Local government officials and forestry experts told the House Natural Resources Committee at a hearing Tuesday that small towns, ski resorts, water supplies and electricity transmission lines surrounded by dead or dying forests are at risk for wildfires.

‘The inevitable looms on the horizon like a gathering storm,’ John Rich, a commissioner from Jackson County, Colo., said in prepared testimony. ‘Shame on us if we do not heed the storm clouds and fail to take the actions necessary to adequately prepare.’

Rich quoted Interior Secretary Ken Salazar, a former Colorado senator, as describing the mountain pine beetle infestation as the ‘Katrina of the West.’

The pine beetle epidemic, which hit Colorado in 1996, has spread to more 2 million acres in the state. U.S. Forest Service officials have predicted that by the end of 2013, beetles will kill most of the state’s lodgepole pines, the predominant pine at higher elevations.

Other severely affected states include Idaho, Montana and Wyoming. In Canada, more than 22 million acres have been affected and scientists suspect that the death of so many trees is altering local weather patterns and air quality.

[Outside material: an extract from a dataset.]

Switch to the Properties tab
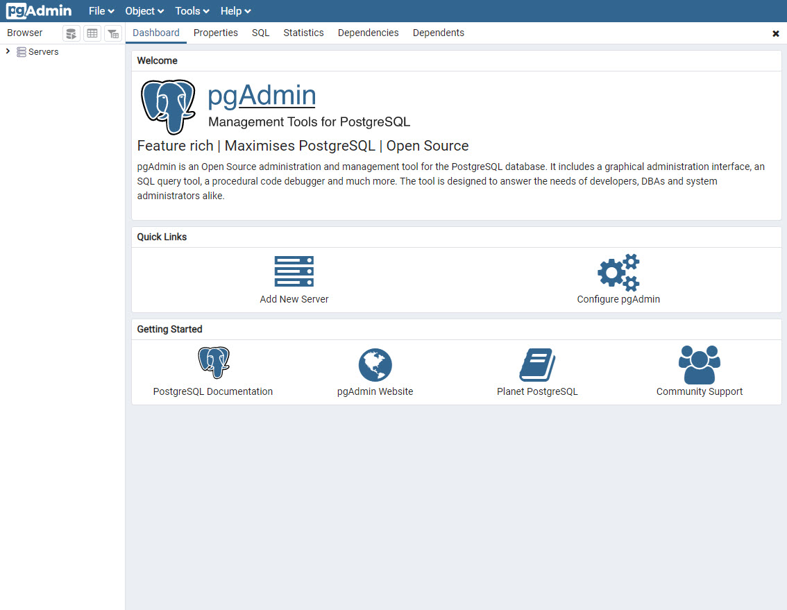Image resolution: width=787 pixels, height=610 pixels. [x=215, y=33]
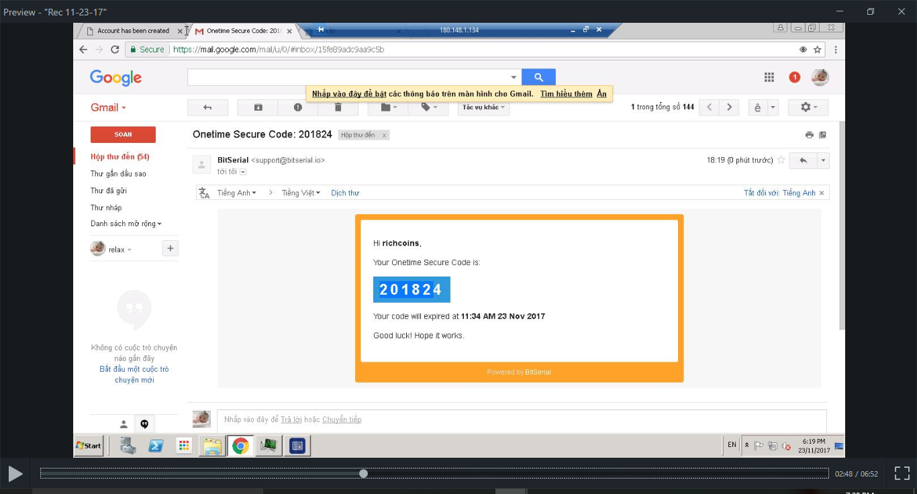
Task: Click the SOẠN compose button
Action: pos(123,135)
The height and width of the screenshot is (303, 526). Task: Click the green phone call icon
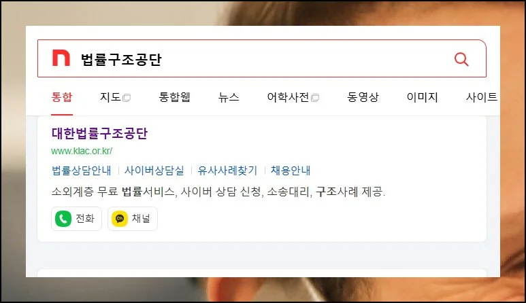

‘In spite of the state’s best efforts, resources are limited and it is incumbent upon the federal government to act more aggressively to suppress and prevent fires,’ two Colorado lawmakers said in joint testimony.

State Sen. Dan Gibbs and state Rep. Christine Scanlan also said they want the federal government to help create a market for wood products – including wood pellets that can be burned to create energy – made from the dead trees.